Женщины на фронте: 10 вопросов добровольцу Алисе Коваленко

«ELLE Украина» запустил рубрику «Женщины на фронте», где мы публикуем истории об украинских женщинах-военных, которые защищают нашу страну и спасают жизни на передовой

У женщин, которые  защищают Украину от соседнего государства-агрессора, одновременно разные и очень похожие жизненные истории. Разные — потому что для кого-то военное дело давно стало профессией, а кто-то взял в руки оружие и пошел добровольцем на фронт несколько месяцев назад. Похожие — потому что все они хотят одного: избавиться от оккупантов и построить сильное и независимое государство.

Наша новая героиня — Алиса Коваленко, режиссер-документалист, член Европейской киноакадемии.

В 2014 году, когда Россия ворвалась в Украину, 26-летняя Алиса объездила с камерой в руках самые горячие точки на Донбассе. Снимая свой дебютный полнометражный фильм «Алиса в стране войны», впоследствии завоевавший многочисленные международные награды, она оказалась в аэропорту Донецка со знаменитыми киборгами во время жестоких боев.

Тогда, еще в начале войны, Алиса попала в плен к сепаратистам под Краматорском. То, что там происходило: многочисленные допросы, гендерно обусловленное насилие — она вспоминает как самый травматичный опыт в своей жизни.

Когда в 2022 году началось полномасштабное вторжение России на территорию Украины, Алиса вступила в ряды Украинской добровольческой армии.

Почему девушка решила сменить камеру на оружие и записалась в штурмовую роту, что  наиболее поразило ее во время войны и что помогает держаться, несмотря ни на что, выяснила Леся Пахарина в личном разговоре с героиней.

Наша героиня — Алиса Коваленко,
2-я штурмовая рота «Черные поплавки», 5-й отдельный батальон УДА (Украинская добровольческая армия)
Возраст — 34 года
Звание — доброволец
Боевой опыт — с марта 2022 года

Какими были ваши первые мысли и действия утром 24 февраля?

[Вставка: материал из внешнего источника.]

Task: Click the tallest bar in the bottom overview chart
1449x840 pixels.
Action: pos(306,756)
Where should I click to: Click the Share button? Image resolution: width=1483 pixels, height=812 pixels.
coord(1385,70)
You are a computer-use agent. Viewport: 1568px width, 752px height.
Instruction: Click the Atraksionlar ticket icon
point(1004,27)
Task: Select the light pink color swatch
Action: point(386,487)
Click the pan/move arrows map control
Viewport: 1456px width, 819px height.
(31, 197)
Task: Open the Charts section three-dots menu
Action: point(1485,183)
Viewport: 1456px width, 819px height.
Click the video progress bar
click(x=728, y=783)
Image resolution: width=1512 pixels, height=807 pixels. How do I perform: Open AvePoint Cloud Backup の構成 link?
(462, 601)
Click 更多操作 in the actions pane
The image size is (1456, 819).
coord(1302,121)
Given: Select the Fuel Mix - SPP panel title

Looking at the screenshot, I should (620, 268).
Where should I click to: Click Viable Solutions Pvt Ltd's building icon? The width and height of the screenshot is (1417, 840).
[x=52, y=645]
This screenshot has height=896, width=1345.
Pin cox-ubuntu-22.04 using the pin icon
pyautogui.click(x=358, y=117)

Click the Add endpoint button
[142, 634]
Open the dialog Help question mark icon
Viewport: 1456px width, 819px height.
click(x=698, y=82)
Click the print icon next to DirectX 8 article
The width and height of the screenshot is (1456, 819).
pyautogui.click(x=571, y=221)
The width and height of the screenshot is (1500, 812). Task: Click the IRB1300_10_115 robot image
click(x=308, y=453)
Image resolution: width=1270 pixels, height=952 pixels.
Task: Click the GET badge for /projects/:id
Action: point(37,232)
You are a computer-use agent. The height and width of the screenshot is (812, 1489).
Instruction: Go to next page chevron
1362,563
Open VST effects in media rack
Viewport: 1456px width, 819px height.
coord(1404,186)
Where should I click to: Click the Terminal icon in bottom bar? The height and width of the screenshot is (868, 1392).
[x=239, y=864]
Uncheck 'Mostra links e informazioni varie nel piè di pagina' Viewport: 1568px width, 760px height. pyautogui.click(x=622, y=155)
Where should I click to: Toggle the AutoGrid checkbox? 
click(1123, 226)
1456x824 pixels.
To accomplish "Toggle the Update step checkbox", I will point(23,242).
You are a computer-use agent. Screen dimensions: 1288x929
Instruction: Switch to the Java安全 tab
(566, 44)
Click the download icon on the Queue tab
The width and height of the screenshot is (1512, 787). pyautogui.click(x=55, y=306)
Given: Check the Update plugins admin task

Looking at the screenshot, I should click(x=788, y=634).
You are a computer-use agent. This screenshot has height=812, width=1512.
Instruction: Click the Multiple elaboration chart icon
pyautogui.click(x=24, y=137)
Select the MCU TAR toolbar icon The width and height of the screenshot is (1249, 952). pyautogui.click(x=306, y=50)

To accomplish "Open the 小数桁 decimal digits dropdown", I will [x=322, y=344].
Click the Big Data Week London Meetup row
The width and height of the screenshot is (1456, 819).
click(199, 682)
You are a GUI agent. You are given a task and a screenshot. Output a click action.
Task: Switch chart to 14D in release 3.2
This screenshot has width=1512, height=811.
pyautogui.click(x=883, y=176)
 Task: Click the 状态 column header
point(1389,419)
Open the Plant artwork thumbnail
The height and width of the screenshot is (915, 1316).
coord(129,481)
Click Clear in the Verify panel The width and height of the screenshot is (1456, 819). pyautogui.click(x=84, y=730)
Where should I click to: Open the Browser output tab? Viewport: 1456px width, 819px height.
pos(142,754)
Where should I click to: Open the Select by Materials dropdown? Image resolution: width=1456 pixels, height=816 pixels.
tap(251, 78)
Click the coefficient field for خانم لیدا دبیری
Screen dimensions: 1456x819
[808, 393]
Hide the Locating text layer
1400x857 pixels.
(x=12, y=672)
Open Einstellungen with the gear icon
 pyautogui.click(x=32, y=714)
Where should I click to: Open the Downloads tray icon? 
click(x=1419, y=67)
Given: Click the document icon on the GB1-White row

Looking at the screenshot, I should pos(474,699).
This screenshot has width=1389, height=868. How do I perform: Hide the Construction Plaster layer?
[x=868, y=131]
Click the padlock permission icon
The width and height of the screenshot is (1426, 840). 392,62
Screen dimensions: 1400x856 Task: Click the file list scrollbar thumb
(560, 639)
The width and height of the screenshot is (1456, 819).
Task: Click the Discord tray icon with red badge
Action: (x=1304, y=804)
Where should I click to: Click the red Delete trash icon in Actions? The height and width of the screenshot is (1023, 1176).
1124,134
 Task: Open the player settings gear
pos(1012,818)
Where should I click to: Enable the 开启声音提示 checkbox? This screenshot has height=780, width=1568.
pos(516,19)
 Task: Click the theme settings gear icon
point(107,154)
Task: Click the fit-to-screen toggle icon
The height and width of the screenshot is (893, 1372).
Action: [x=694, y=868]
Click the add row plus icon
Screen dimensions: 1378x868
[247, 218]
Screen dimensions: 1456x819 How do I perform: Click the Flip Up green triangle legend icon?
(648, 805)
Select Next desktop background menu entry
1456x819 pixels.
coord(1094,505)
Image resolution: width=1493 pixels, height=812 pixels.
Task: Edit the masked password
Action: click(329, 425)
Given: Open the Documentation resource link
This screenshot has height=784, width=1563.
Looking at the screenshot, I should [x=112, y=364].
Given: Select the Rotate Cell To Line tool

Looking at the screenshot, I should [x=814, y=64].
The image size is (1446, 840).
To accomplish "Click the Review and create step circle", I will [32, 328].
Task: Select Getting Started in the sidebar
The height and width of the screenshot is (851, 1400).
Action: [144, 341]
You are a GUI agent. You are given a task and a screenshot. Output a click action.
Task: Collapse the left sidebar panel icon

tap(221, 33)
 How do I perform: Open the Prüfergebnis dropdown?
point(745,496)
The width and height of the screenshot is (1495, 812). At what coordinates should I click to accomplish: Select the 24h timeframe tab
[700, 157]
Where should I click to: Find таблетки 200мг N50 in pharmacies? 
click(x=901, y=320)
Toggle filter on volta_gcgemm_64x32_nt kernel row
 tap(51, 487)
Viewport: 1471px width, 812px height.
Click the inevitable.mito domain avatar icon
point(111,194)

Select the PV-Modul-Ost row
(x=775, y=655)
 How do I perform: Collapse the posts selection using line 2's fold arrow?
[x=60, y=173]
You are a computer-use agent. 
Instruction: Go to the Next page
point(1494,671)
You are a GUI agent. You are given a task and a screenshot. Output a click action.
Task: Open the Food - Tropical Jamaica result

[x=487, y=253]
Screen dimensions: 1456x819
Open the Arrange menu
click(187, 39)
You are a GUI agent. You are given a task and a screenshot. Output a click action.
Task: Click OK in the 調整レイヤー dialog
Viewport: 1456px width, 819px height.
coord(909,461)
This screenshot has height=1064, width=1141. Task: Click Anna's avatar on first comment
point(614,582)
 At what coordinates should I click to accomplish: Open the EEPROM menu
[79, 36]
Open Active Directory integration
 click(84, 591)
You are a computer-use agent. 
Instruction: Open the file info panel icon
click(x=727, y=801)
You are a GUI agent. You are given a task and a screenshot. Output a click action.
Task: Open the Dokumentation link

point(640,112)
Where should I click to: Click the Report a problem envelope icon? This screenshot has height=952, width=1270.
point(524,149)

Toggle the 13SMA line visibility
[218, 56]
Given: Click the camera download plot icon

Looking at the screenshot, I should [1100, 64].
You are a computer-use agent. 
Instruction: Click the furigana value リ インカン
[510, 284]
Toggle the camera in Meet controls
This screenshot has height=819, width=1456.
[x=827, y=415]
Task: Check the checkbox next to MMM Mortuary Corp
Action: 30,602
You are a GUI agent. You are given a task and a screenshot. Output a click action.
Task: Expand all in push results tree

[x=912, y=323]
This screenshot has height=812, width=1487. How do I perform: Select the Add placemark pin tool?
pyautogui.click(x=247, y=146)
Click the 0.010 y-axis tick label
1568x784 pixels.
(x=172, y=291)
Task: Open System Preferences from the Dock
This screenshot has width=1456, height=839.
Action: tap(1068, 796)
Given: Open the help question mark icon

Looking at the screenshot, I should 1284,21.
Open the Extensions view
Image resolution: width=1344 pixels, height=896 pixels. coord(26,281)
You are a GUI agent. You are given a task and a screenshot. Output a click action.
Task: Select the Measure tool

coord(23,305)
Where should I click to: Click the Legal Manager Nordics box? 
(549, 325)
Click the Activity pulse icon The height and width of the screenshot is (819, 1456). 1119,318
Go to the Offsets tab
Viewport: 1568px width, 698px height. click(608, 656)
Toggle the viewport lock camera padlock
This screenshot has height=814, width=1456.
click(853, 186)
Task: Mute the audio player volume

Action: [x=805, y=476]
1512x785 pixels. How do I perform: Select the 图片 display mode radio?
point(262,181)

Начало войны у меня ассоциируется с Донбассом и нескончаемой дорогой.

Это было какое-то безумие. Я ехала в поезде. В пять утра мне позвонила мама, сказала, что слышит взрывы: «Все началось». Я проснулась и не могла в это поверить.

В купе со мной ехал пограничник, стоявший на нулевом блокпосте в Золотом-4 (Луганская область. — Прим. ред.). Нам постоянно звонили, телефоны просто разрывались.

Мне начали звонить родители моих героев — детей с Донбасса, которых я снимала (для фильма «Экспедиция 49» о детях войны. — Прим. ред.). Тогда я как раз ехала к ним. Я была совершенно растеряна, не знала, что делать, как дальше действовать, какие решения нужно принимать. Думала, что, возможно, пора договариваться об эвакуации.

Я приехала на вокзал в Рубежное, дальше поехали на машине. Улицы были уже абсолютно пустые, а по радио каждые два часа говорили: «Эвакуация из Луганской области! Эвакуация из Луганской области!» И это был такой сюрреализм, потому что я в то время ехала на линию фронта.

Я понимала, что на Донбассе все будет плохо, что это будет развиваться и, возможно, охватит еще и Запорожскую и Харьковскую области, но я не думала, что зацепит почти всю Украину.

Сначала я сидела в Золотом-4, снимала своих героев, живущих там. Потом, когда стало ясно, что все хуже и хуже, я принялась уговаривать семьи своих героев, чтобы они уезжали. Мы хотели помочь им с этим. Но они не желали уезжать, не верили, что все будет настолько плохо. Я уговаривала их очень долго, но они все равно отказались. И это было очень грустно.

Какое-то время я еще оставалась в Золотом-4, а потом вместе с другом пыталась попасть в Мариуполь, затем мы снова вернулись в Золотое-4 и снова уговаривали этих людей уезжать. Это было какое-то безумное путешествие.

В это время еще одна моя героиня находилась в Харькове, который тогда находился под постоянными обстрелами. Она была в общежитии, сидела в бомбоубежище. Мы эвакуировали ее вместе с подругой. Договорились, что наши друзья из Бельгии заберут их на границе с Польшей.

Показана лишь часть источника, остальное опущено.